+++ Input for this task
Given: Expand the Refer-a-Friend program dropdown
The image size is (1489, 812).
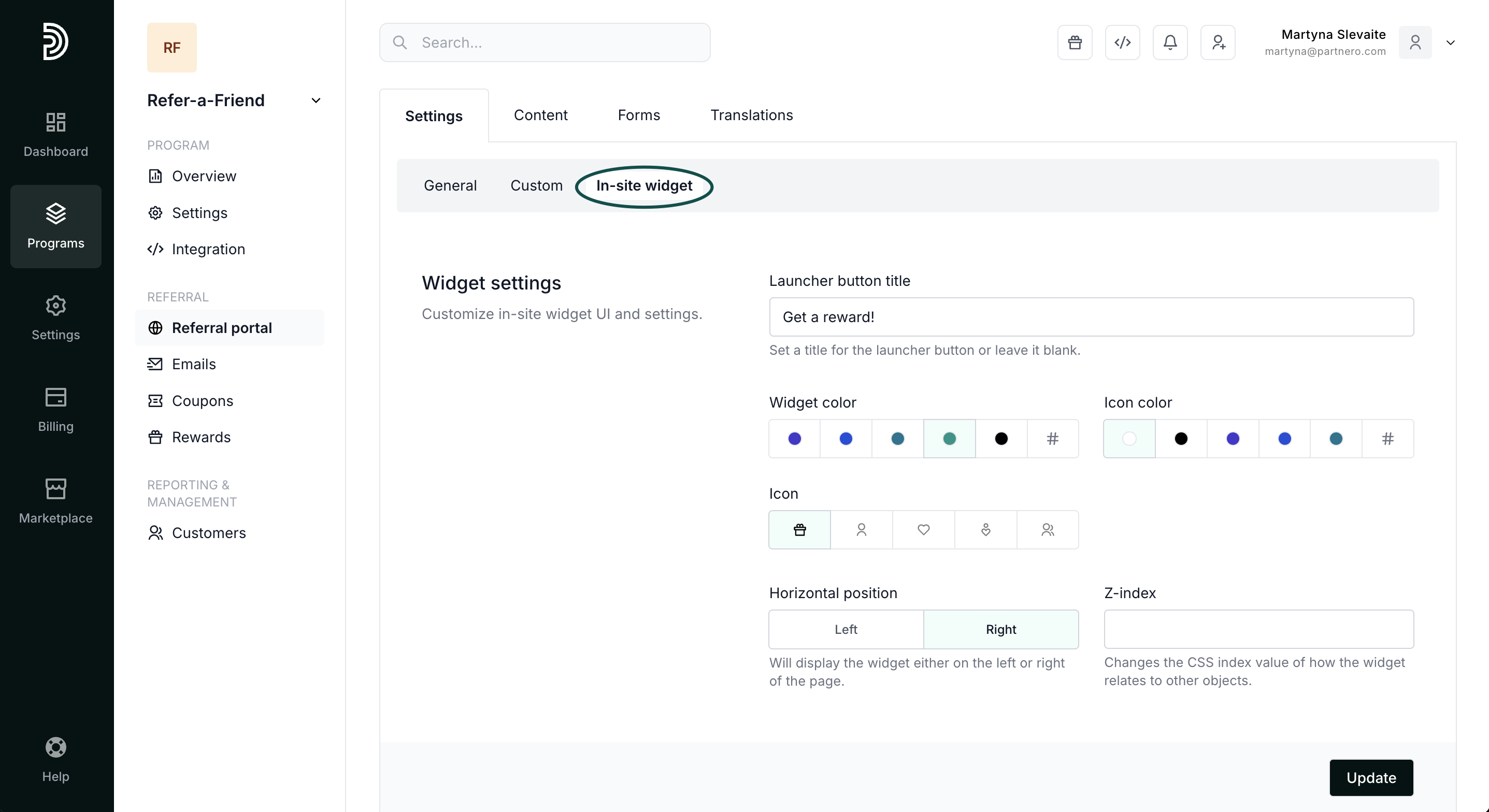Looking at the screenshot, I should tap(316, 100).
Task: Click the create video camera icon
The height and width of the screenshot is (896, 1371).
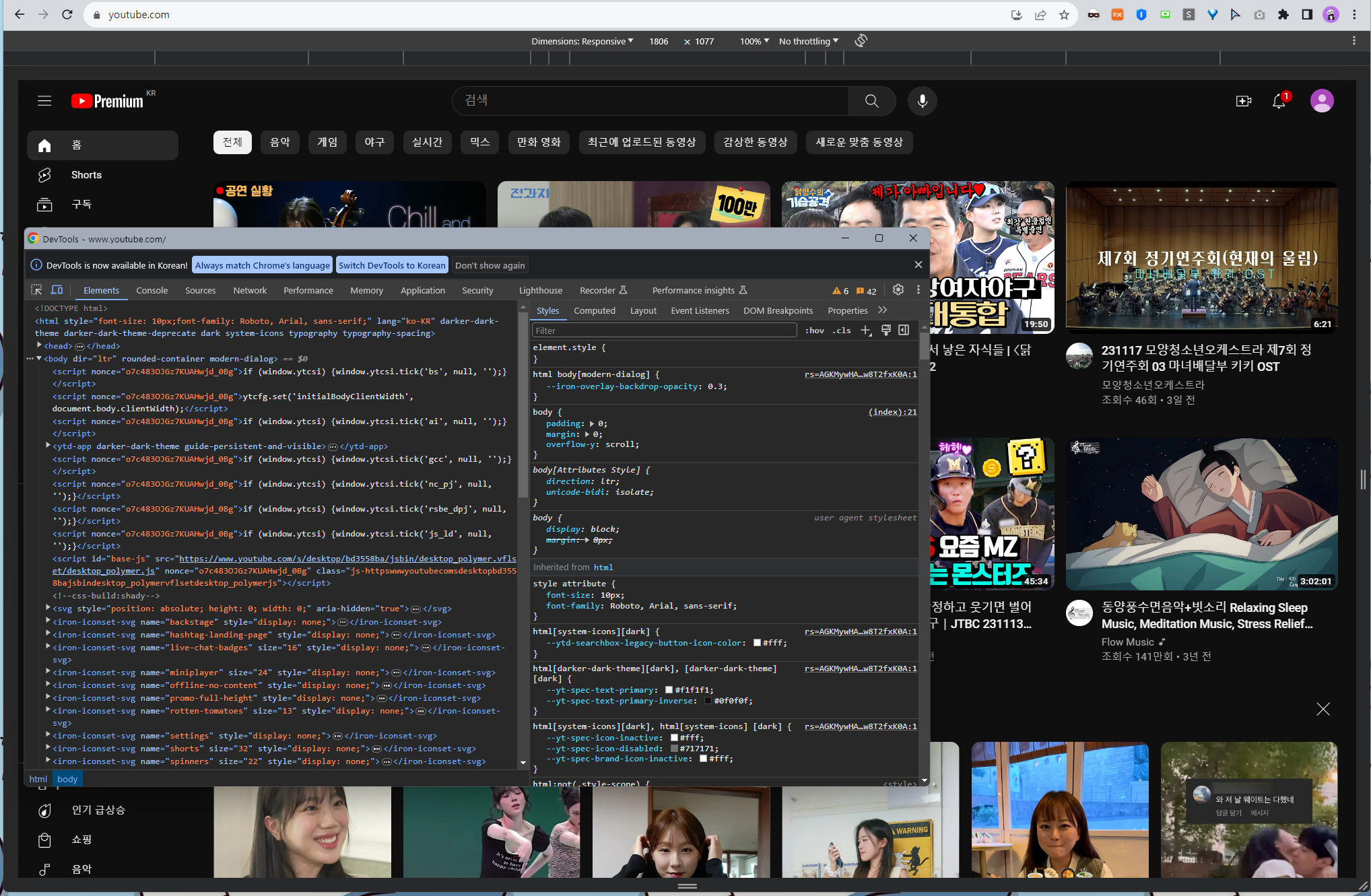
++++++
About this task: Write out the lines that run from the line containing "The image size is (1489, 812)." to the end of the entries, inclusive, exactly as written. Skip every picture.

Answer space:
The image size is (1489, 812).
Looking at the screenshot, I should tap(316, 100).
Task: Click the create video camera icon
The height and width of the screenshot is (896, 1371).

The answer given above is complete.